Lessons from customer evaluations of an AI product
We’ve had RunLLM in users’ hands for 4 months now, and we’ve learned a lot. Most of what we’ve learned has obviously turned into product improvements, but we’ve also started to notice some clear trends in how customers are evaluating products. These observations are mostly to help teams selling early-stage AI products, but we also hope that they will be gentle nudges for those on the other side of the table.
As we’ve talked about recently, evaluating LLMs and LLM-based products is hard, so we can’t blame anyone evaluating a new tool for not having a clear framework. Unlike evaluations of a CRM or a database, there aren’t set criteria or neat feature matrices. In other words, we’re all making it up as we go. 🙂
You learn by touching the stove. Perhaps the most interesting trend we’ve found is that some of our best customers have tended to be those who have already tried to build a custom assistant in-house or with a third-party vendor. They’ve seen what an AI product that’s not fully matured looks like and how highly variable the responses can be, so they know what kinds of failure modes to look for. They can also recognize higher quality responses more quickly.
These have been the teams who have also shown up to our conversations with pre-defined evaluation sets — they start by baselining their expectations of our assistant with that validation set and then continuing from there. Good performance on the validation set is probably not a sign of good quality, but poor performance is an indicator of bad quality. The flip side is that teams who haven’t yet experienced an AI assistant tend to rely on vibes-only (more below).
It’s all about the data. We wrote about this last week, but it’s become so clear that it bears repeating. At every step of our pipeline — ingesting data sources, fine-tuning an LLM, processing user inputs, and generating responses — the quality and specificity of the data is the #1 determinant of the quality of our answers.
If a customer gives us feedback about an answer that could be improved, the first thing we do is look at our telemetry to understand why we didn’t find the right data. Once we understand that, we can update our data and inference pipelines to address the issue. The simplest solution almost always tends to be to improve the data processing. After tens of these revision cycles, we’ve found that a bad answer is usually a sign that we haven’t ingested all the necessary data for that question.

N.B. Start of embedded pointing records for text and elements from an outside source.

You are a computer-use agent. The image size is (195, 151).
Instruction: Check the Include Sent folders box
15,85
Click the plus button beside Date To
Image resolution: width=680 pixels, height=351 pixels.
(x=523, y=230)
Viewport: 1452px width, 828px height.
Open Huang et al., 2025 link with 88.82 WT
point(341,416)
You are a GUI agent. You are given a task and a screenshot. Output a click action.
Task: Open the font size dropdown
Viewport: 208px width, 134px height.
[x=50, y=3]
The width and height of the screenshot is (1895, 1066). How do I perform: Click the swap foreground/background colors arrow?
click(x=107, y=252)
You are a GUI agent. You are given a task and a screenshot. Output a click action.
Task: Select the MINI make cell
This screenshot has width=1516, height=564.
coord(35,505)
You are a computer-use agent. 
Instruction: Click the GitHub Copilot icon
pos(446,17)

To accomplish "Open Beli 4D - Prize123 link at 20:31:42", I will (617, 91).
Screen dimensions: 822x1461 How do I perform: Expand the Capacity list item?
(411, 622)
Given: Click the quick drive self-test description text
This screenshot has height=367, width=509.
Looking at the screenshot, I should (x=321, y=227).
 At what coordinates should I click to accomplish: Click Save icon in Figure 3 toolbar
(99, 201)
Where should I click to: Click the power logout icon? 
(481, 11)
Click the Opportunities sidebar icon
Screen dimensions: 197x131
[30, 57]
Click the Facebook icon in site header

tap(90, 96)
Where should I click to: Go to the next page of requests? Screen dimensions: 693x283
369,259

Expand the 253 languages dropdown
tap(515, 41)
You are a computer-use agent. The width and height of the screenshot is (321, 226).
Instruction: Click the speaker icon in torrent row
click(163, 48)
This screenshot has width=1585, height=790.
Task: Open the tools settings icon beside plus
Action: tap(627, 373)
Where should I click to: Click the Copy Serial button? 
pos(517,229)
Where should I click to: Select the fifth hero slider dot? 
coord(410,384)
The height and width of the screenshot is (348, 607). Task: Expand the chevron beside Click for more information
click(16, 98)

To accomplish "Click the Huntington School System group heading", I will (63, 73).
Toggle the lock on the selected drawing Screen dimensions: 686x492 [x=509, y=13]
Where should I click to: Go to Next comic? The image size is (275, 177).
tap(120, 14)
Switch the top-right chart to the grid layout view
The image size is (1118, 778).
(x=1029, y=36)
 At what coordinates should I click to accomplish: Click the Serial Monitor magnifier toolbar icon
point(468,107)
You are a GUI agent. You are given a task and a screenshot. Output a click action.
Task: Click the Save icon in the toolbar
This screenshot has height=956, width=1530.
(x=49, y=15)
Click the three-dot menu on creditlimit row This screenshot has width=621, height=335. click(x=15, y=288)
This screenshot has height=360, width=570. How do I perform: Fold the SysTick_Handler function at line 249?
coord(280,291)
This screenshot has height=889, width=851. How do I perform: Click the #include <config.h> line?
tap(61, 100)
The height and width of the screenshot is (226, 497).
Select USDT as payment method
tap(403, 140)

Managing expectations is difficult. We’ve generally found there two camps of people unhappy with AI products. The first camp is those who think it’s still just a party trick — something that generates useful answers sometimes but doesn’t have the potential to be consistently helpful. The second is those who expect the world, asking a model to impute answers from information that might not be written down anywhere.
Interestingly, the skeptics are easier to convince than the maximalists. The former, if you get them to invest some time into testing an assistant see value very quickly. The latter expect that any error is the product builder’s fault rather than a limitation of the existing technology or the underlying data. Convincing the maximalists means explaining to them that, yes, AI is a powerful tool but it still is only as good as the data you put into it. If your documentation has gaps, so will the assistant’s answers.
Vibes are still king. Vibes-based evals have gone from being a tongue-in-cheek joke to the dominant evaluation method for most LLM-based products. (They always were, but we just never admitted it until recently.) If you’re not familiar with the term, it’s shorthand for “try the model out and see how good the responses are.” It’s obviously not an empirical solution, and it’s not going to give you pristine performance numbers — but the truth is that pristine performance numbers aren’t all that useful.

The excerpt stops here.